Cobb Salad, the Non- Recipe Way

Cobb Salad, the Non-Recipe Way

No wrong way to make a Cobb salad

Let’s talk about one of my all-time favorite meals: the Cobb salad. It’s hearty, colorful, and super satisfying—but the best part? It’s totally flexible.

This is not a recipe. It’s more like a framework. A guide. A way to pull together a balanced, delicious plate without measuring or overthinking.

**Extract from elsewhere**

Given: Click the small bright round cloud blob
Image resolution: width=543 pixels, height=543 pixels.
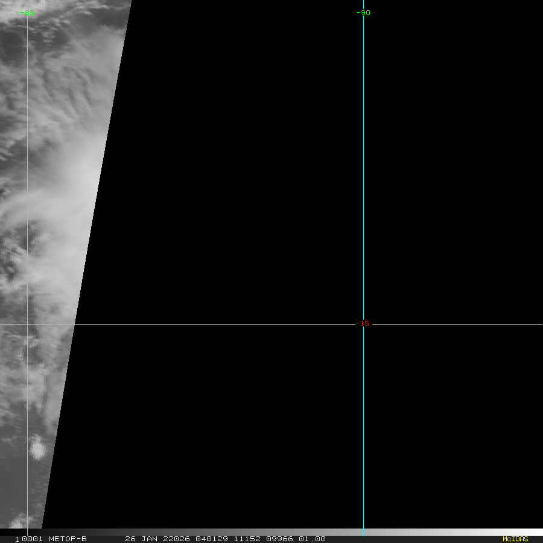Looking at the screenshot, I should (37, 449).
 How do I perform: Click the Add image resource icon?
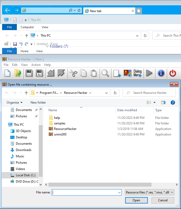click(x=128, y=73)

This one hits all the right notes—protein, healthy fats, crunchy veggies, and flavor for days.

The Cobb Salad Formula

Here’s the basic breakdown I use, and you can mix and match based on what’s in your fridge:

1. Greens:
Start with a big handful of greens—romaine, spinach, arugula, butter lettuce or a mix. Whatever you’ve got.

2. Protein:
Traditionally, Cobb salads have grilled chicken, bacon, and hard-boiled eggs. But any combo works—leftover salmon, rotisserie chicken, deli turkey or even beans ( I recommend garbanzo) if that’s what’s handy.

3. Veggies:
Tomatoes and avocado are the usual suspects, but cucumbers, bell peppers, or even leftover roasted veggies ( asparagus in this case) work beautifully.

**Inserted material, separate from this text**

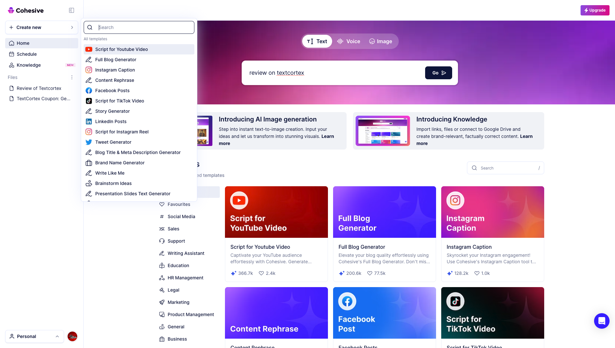Screen dimensions: 615x348
Task: Choose LinkedIn Posts in templates dropdown
Action: [111, 121]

4. Something salty or crunchy:
I love blue cheese or feta crumbles, but you could do olives, nuts, or sunflower seeds. Whatever adds that little extra pop.

5. A simple dressing:
Olive oil + vinegar + mustard + a pinch of salt = done. Or grab your favorite bottled one and call it a win.

How I Make It Work

I use edge time to prep little things here and there—hardboiled eggs are a staple item in our fridge at all times, chopping/roasting extra veggies during dinner, pulling cooked chicken from the freezer etc. Then at meal time it’s more assembly than cooking.

Some days I eat it from a big bowl. Other days, I pile everything into a divided lunchbox for an on-the-go version. It’s fancy enough but still easy.

Kid Variations:

Use a divided plate and put their selection of toppings in each section. As always serve with a familiar carb and maybe leave out the dressed greens depending on preferences.

Examples of selections:

  • Diced grilled chicken

  • Halved cherry tomatoes

  • Sliced hard-boiled egg

  • Cubed avocado (or guac)

  • Cheese cubes

  • Bacon bits

  • Mini lettuce leaves or baby spinach on the side

  • Dip: Ranch or honey mustard in a small container

    Think “Lunchable” style

Real Life > Perfect

There’s no wrong way to build a Cobb salad. The magic is in making it work for you—with your schedule, your preferences, and what’s already in your fridge.

So the next time you’re staring into your fridge thinking What should I eat?—just remember: you don’t need a recipe. You just need a rhythm.

And a Cobb salad might be the answer.